Charles Wickizer was convicted of injuring a building which was the property of the Missouri Division of Corrections while he was an inmate confined at the intermediate reformatory, popularly known as Algoa. § 216.460, RSMo 1969. He was sentenced by the court under the Second Offender Act to imprisonment for three years.
On this appeal Wickizer raises points concerning the constitutionality of § 216.460, the admission of the serial records maintained by the penitentiary and double jeopardy because he was given administrative punishment. Affirmed.
By testimony from a guard and by his own admission, Wickizer broke eleven windows and an electric clock in a dormitory.
Wickizer first contends in his brief that § 216.460 is constitutionally infirm because it is vague for failure to identify the building or workshop or other property which inmates are forbidden to injure. He also urges the same section suffers from the constitutional defect that it denies Wickizer equal protection of the laws because it is not a crime for anyone not an inmate to injure a building or workshop belonging to the Department of Corrections. The first time these points were raised was in the motion for a new trial. In State v. Arnett, 370 S.W.2d 169, 172[1-3] (Mo.App. 1963) it was held a constitutional question raised in the motion for a new trial was not raised soon enough. It is well settled, as stated in Arnett, that constitutional questions must be raised at the first opportunity which good pleading and orderly procedure will permit. Rule 25.06 allows any defense or objection which is capable of determination without a trial of the general issue to be raised before trial by motion. The constitutional infirmities in this section could have been raised by motion prior to trial. Since such objections were not raised at the first opportunity available, their inclusion in the motion for new trial came too late to gain judicial notice. Further, the constitutional validity of this statute is within the exclusive jurisdiction of the Supreme Court. Mo. Const. art. 5, § 3. For that reason this court has no jurisdiction to consider these attacks sua sponte under the plain error doctrine of Rule 27.20.
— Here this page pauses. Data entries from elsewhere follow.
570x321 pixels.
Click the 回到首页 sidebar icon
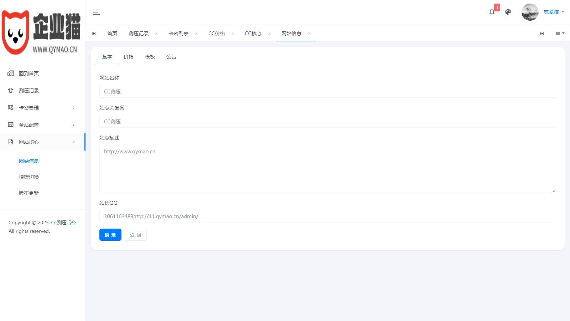point(11,73)
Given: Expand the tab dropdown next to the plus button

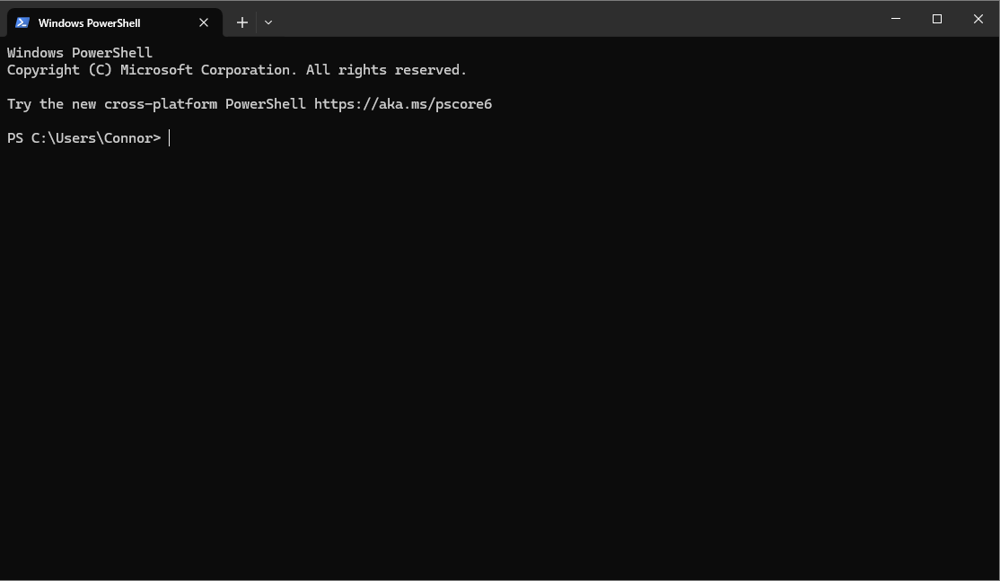Looking at the screenshot, I should pos(268,22).
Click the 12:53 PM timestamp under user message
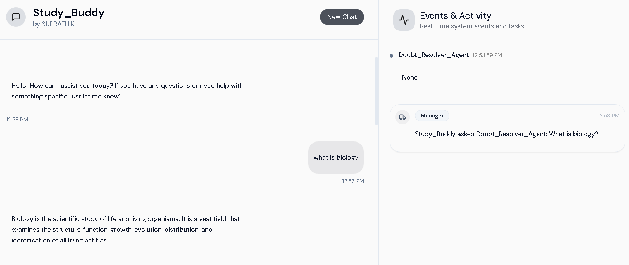Screen dimensions: 629x265 click(x=353, y=181)
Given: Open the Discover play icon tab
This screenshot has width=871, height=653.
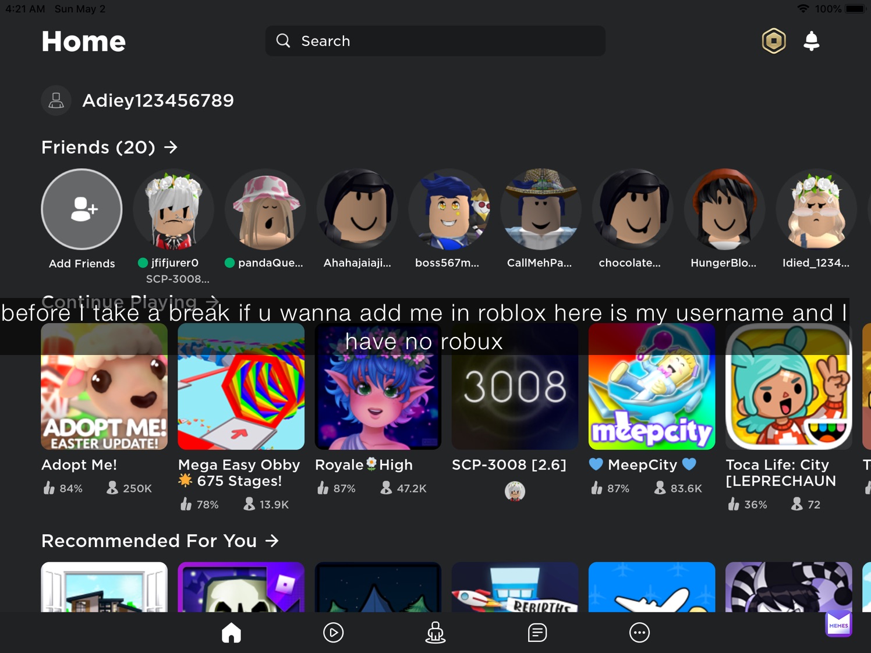Looking at the screenshot, I should [x=333, y=633].
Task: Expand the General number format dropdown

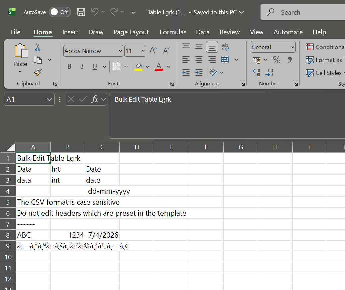Action: pyautogui.click(x=292, y=47)
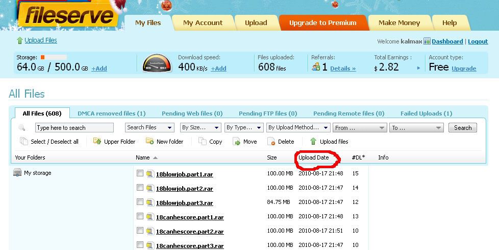The width and height of the screenshot is (499, 250).
Task: Open the Failed Uploads (1) tab
Action: tap(426, 113)
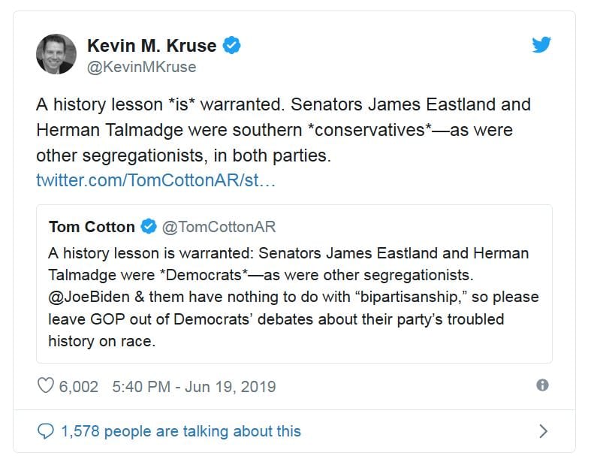Click the main tweet text about southern conservatives
The height and width of the screenshot is (471, 591).
coord(283,130)
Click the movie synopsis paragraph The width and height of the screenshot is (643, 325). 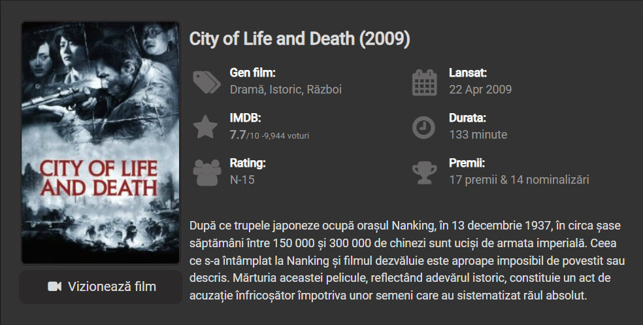[406, 260]
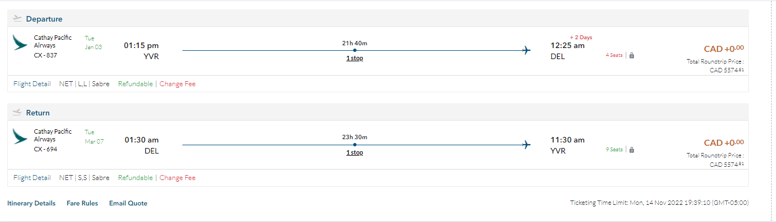
Task: Open the 1 stop details for YVR–DEL
Action: click(x=354, y=59)
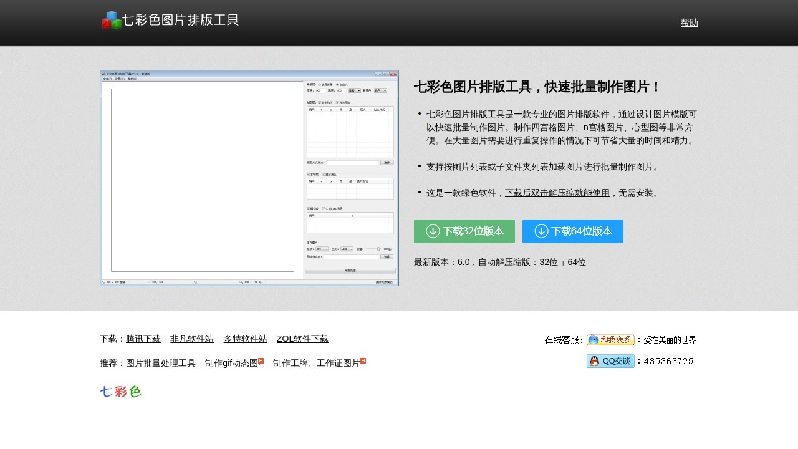Viewport: 798px width, 449px height.
Task: Click the 七彩色 logo at the bottom left
Action: [x=121, y=391]
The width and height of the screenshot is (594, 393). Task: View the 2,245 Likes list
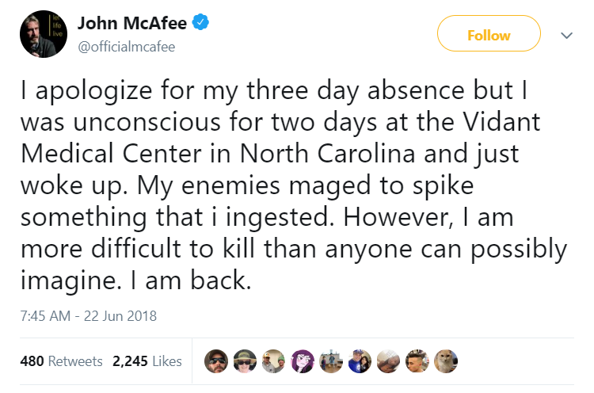pos(147,361)
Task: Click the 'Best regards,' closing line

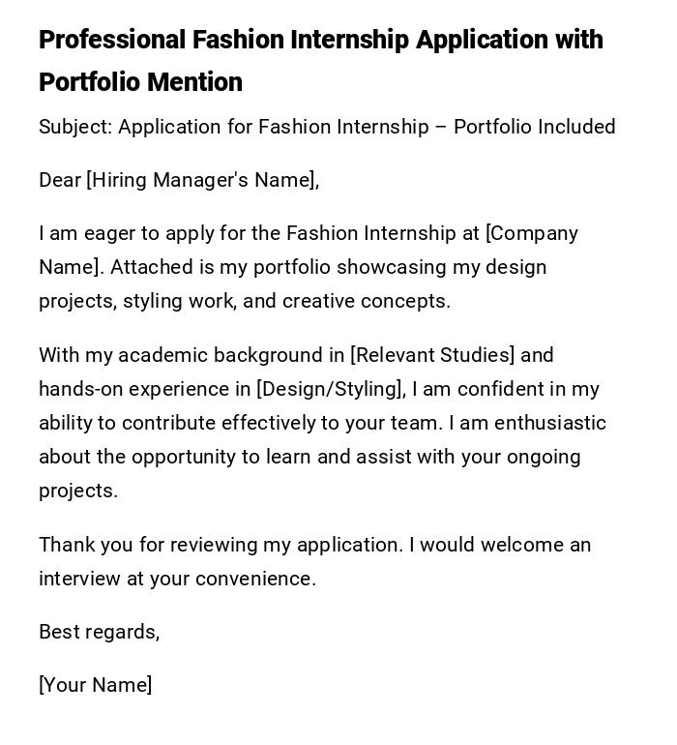Action: [99, 632]
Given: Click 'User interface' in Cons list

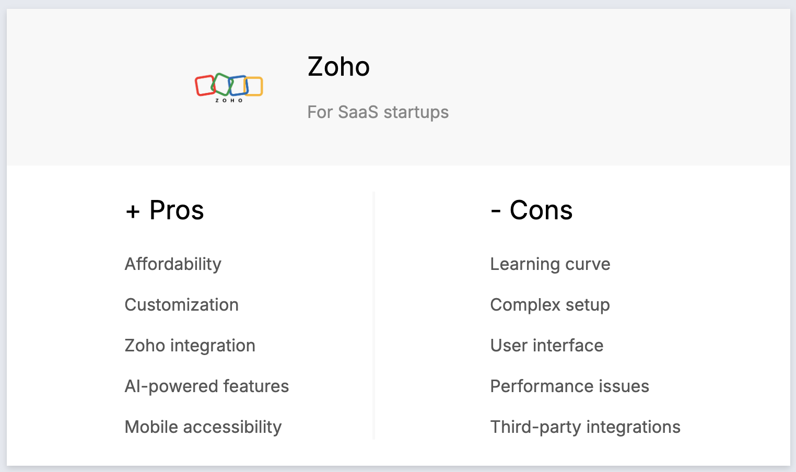Looking at the screenshot, I should point(546,346).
Wickizer next objects to admission of a certified transcript of the serial record maintained on Wickizer by the penitentiary. This transcript was certified by the warden. Wickizer contends this record was not properly identified under the Business Records Act, § 490.680, RSMo 1969. Wickizer misconceives the basis of the admissibility of this record. The record has been held admissible independent of the Uniform Business Records Act. State v. Plant, 461 S.W.2d 736, 738[2] (Mo. 1971) and cases therein cited. Furthermore, in this case Wickizer took the stand and admitted his conviction of stealing for which he was incarcerated at the time of the incident. In short, Wickizer admitted everything sought to be shown by the certified serial record.
Wickizer finally contends he suffered double jeopardy when he was prosecuted in this action after he had been subjected to administrative discipline by the Department of Corrections. This point has been ruled directly against Wickizer in State v. Croney, 425 S.W.2d 65, 67 [3, 4] (Mo. 1968).
The judgment is affirmed.
All concur.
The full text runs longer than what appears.